Viewing the Association as an integral part of Greater Eurasia, Russia is open to cooperation with ASEAN in the interests of resolving and preventing regional conflicts and ensuring comprehensive protection of national and regional security.

Southeast Asia not only exists on the geopolitical map but is actively asserting itself as a promising centre of a multipolar world. It is a region raising its voice in global affairs.

The leaders of the ASEAN member states have repeatedly stated that ASEAN’s interests are served by the establishment of a multipolar world order in which the Association would play a significant role. This assessment commands broad agreement.

Achieving this goal will be facilitated by the ability of the Association and its dialogue mechanisms to maintain a pragmatic position and retain a decisive voice in determining the architecture and formats of cooperation in Southeast Asia. It appears that this approach best serves the interests of the countries in the region. However, the sovereign choice lies with the political will of ASEAN’s leadership.

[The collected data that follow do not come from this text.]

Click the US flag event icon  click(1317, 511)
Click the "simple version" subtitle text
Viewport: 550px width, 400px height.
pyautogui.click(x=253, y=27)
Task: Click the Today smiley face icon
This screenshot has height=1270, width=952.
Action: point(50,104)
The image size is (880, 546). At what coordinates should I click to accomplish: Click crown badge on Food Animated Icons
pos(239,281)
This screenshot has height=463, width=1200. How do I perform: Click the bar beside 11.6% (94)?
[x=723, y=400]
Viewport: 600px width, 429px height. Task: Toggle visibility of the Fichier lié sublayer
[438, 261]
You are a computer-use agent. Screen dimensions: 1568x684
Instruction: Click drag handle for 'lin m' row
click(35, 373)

The development of multipolarity is a complex process. To quote Vladimir Putin once more, he has emphasised that “the opportunities and dangers of a multipolar world are inseparable from one another. Naturally, the weakening of the dictate that characterised the previous period and the expansion of freedom for all is undeniably a positive development. At the same time, under such conditions, it is much more difficult to find and establish this very solid balance.” Establishing such a balance, in our view, will depend largely on the position of the global majority groupings, their consistency in upholding sovereignty and independent policies. This is precisely why Russia sees an undeniable benefit in ASEAN establishing itself as a key player in the emerging multipolar system of international relations.”